One solution is to wet the barley malt before milling (not a bad idea at any time, as long as the crushed grain is going directly to the mash tun) so that damage to the husk is minimized. In any case problems with set mashes (in which the flow of wort from the lauter tun slows to a trickle) can be reduced through several methods. Lautering should be slower than normal, and it’s valuable to have water above the false bottom before the grain is put into the lauter tun. In the weissbier brewery the grain bed is frequently (or even continuously) cut with rakes, and the homebrewer can follow a similar procedure with a knife or paddle. Shallow grain beds, rather than deep, will help keep the bed from packing down.
At least one commercial brewery has used spent, whole hops from previous brews as the filter bed in the lauter tun for a wheat beer – a solution that may not be practical at home. One homebrewer has suggested the use of flavor-neutral rice hulls, mixed into the grain bed, to substitute for the missing barley husks.
Just as malted wheat is crucial to Germany’s wheat beers, unmalted, raw wheat is essential to several Belgian styles. Raw wheat produces beers less sweet and full bodied than those made with malted wheat, making it an excellent choice for the more crisp and refreshing styles. At least one microbrewery has used raw wheat in its version of an American wheat beer.
Up to 40 percent raw wheat is used in lambic beers, along with pale malt. The mashing processes vary from brewery to brewery and are wildly different from “normal” procedures. The wort is never as clear as most brewers would demand (rather it is “turbid”), and the wort composition is very different from standard worts. Lambic brewers formerly used wheat chaff to build a filter bed and enhance lautering. As hard as it is to imagine lambic brewers changing with the times, this practice has apparently faded away.
Witbier, the Belgian version of “white” beer, is likewise made from unmalted wheat (50 percent) and malted barley (along with an occasional addition of oats). Witbiers can be brewed from step infusion or decoction mashes, but long protein rests (45 to 60 minutes) are necessary to allow any lautering at all. Care is taken so that some proteins remain to provide the defining golden haze.
Raw wheat creates special problems in milling because the kernel is extraordinarily hard. For this reason soft wheats are definitely an advantage. A good roller mill is essential, and an adjustable mill may be necessary to ensure that the crush is correct. If the proportion of raw wheat is to be very high, it’s important not to pulverize all the wheat into powder but to achieve a good balance of grits and flour.
Flaked wheat can be a useful substitute for raw grain. While it retains much of the special character of the raw product, flaked wheat is much easier to handle, primarily because it requires no milling. Like flaked barley, maize, and oats, it can be added directly to the barley malt in any mash. It is, however, much more expensive than raw wheat. Like raw wheat, it’s especially suitable for drier, crisper beers than for Bavarian-style weissbiers.

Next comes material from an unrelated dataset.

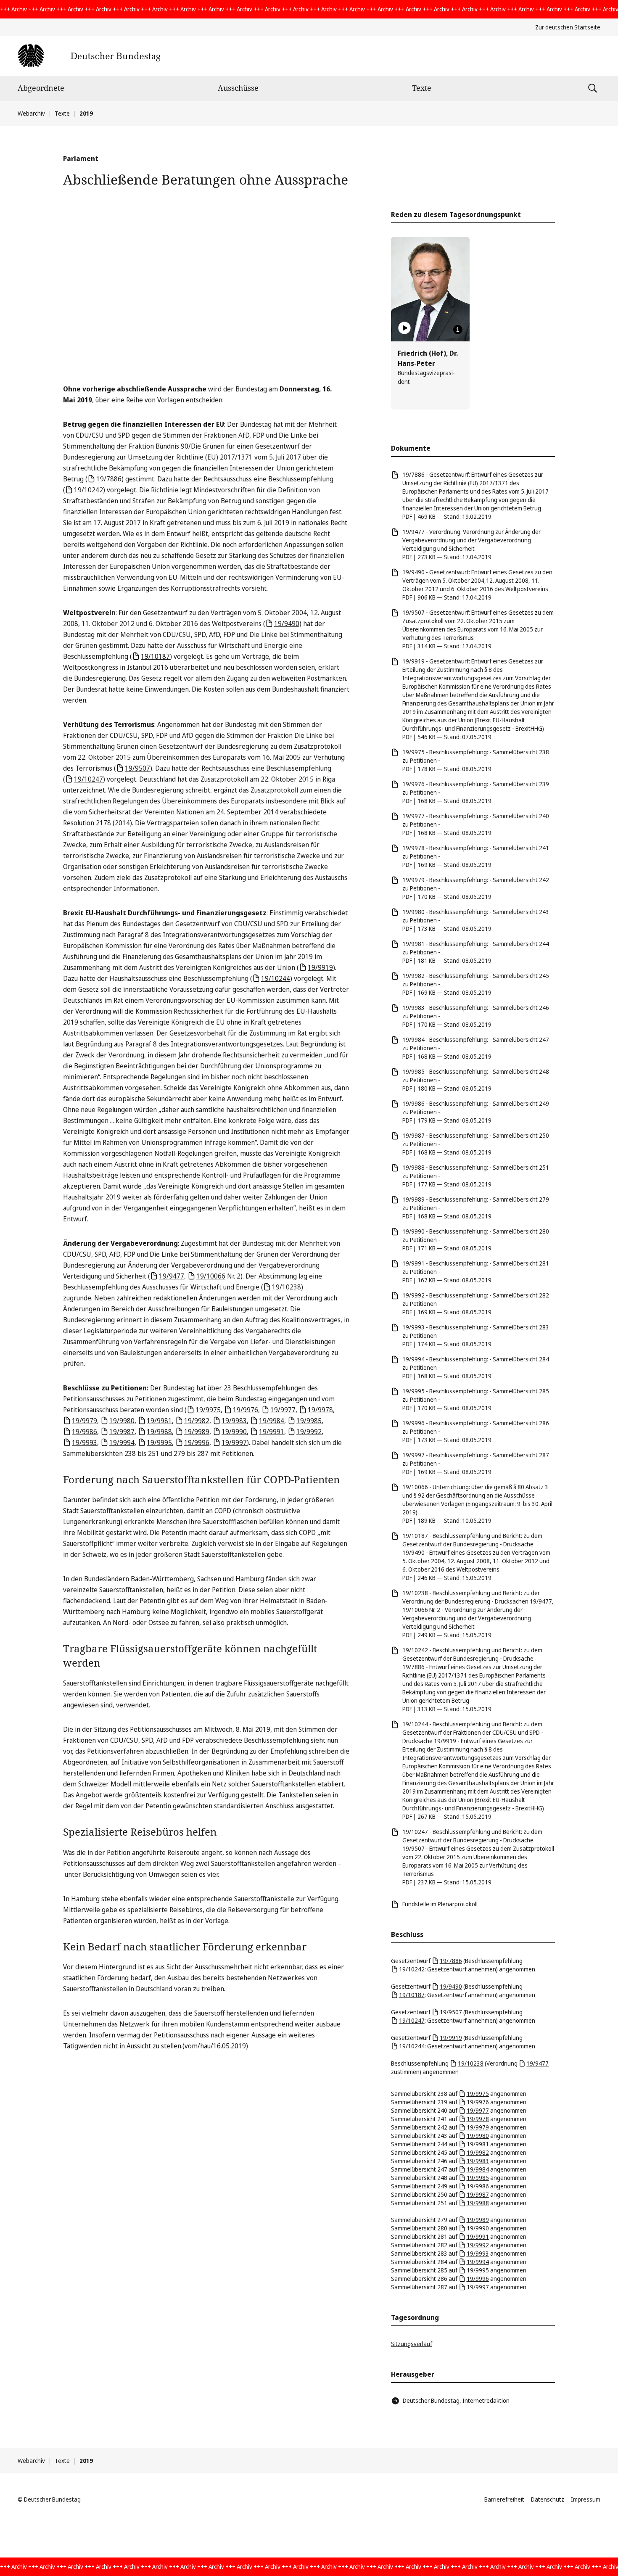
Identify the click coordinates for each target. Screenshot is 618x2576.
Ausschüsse (238, 88)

While its use is virtually unheard of in the US, wheat flour has been an acceptable brewing addition in the UK. Soft wheat flour, with its relatively lower protein, is preferred (homebrewers might try cake flour). In order not to interfere with good lautering, it should be well mixed with the crushed malt. At preparations of about 10 percent of the grist, it is an inexpensive method of enhancing head retention in British-style ales.
Malted wheat is available to homebrewers in syrup form, either blended with barley malt or as pure wheat malt extract (how do they do that?). Using extract, of course, means that a brewer could produce a wheat beer that was 100 percent wheat, although adding a mini-mash of crushed grains always seems to improve extract-based beers.